MORE MONEY NEEDED FOR INTERNATIONAL FOOD AID:
Why We're behind the Curve
In the 2005 budget year the U.S. Agency for International Development had $1.183 billion for food aid. Three-quarters of it was planned for development programs -to demonstrate and teach variable crop rotation, water conservation and irrigation; to improve roads, and instruct mothers in healthy nutritional and sanitation methods. Regrettably, most of the money had to go for emergency aid.
Andrew S. Natsos, who administers A.I.D., fears the same will happen this year. The cost of responding to emergencies is said to be seven times the cost of preventing them. The shortfall has been compared to a city budget that cancels money for smoke detectors and fire safety inspections to buy a new fire engine.
Another billion dollars (not expected to be forthcoming) would cover both emergency needs AND long-range development efforts.

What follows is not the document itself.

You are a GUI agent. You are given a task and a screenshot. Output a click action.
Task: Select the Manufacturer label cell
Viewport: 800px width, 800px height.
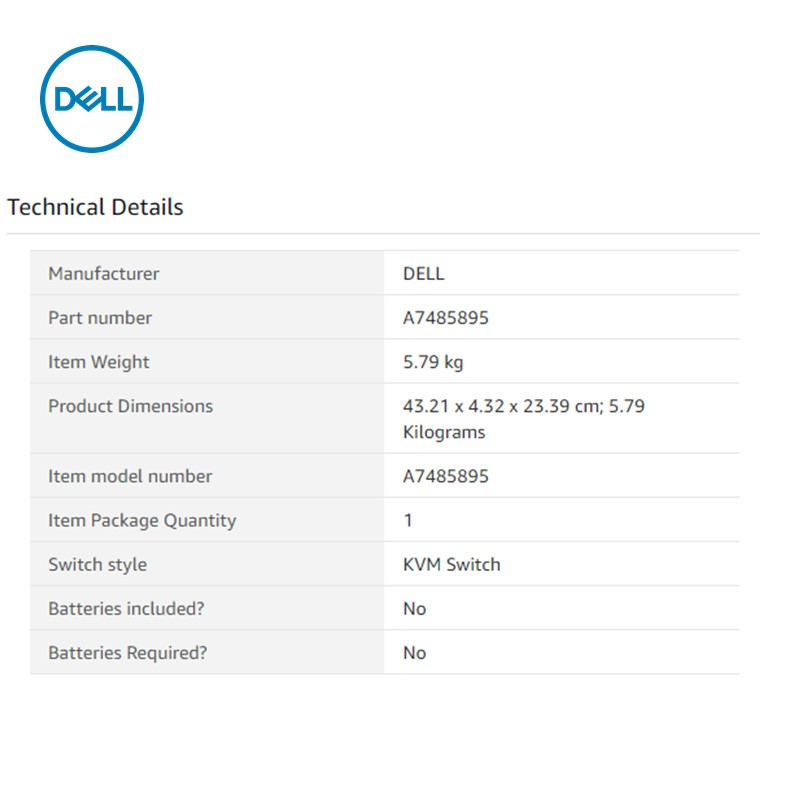tap(104, 273)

These programs would be managed by non-governmental organizations - Save the Children, WorldVision, Catholic Relief Services and others.
Catholic social teaching is clear: We should feed the hungry (but we should not create dependencies). Our solidarity with all people asserts the obligation to help others in a world that is interconnected and increasingly plagued with hunger and misery. Pope Paul VI wrote: "Development is the new name for peace." President Bush (State of the Union message, 2005:) "If whole regions of the world remain in despair* and grow in hatred, they will be the recruiting ground for terror."
Conclusion: Pope Paul VI - it is the moral thing to relieve hunger. President Bush - it is in our national interest to relieve hunger.
Concerned readers are urged to write to policy makers in Washington, D.C.
*Some places of despair: Angola: Seventy percent live on less than 70 cents a day. India: About 300 million (more than our U.S. population) live on less than a dollar a day.
[Information for this reflection was taken from "America", Oct. 10, 2005 "The New Name for Peace"]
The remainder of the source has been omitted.